● TO DO
Give back the line containing "Task: Select hem value 32.4 in size 32 row" along with every line after it, exactly, until the entries end.

··· DATA LISTING ···

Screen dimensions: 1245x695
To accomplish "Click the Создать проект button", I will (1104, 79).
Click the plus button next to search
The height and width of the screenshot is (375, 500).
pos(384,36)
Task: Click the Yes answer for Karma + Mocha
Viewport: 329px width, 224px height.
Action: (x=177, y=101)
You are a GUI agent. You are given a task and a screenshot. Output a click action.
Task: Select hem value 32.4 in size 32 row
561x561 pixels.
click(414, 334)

···

● WRITTEN REPLY
Task: Select hem value 32.4 in size 32 row
561x561 pixels.
click(414, 334)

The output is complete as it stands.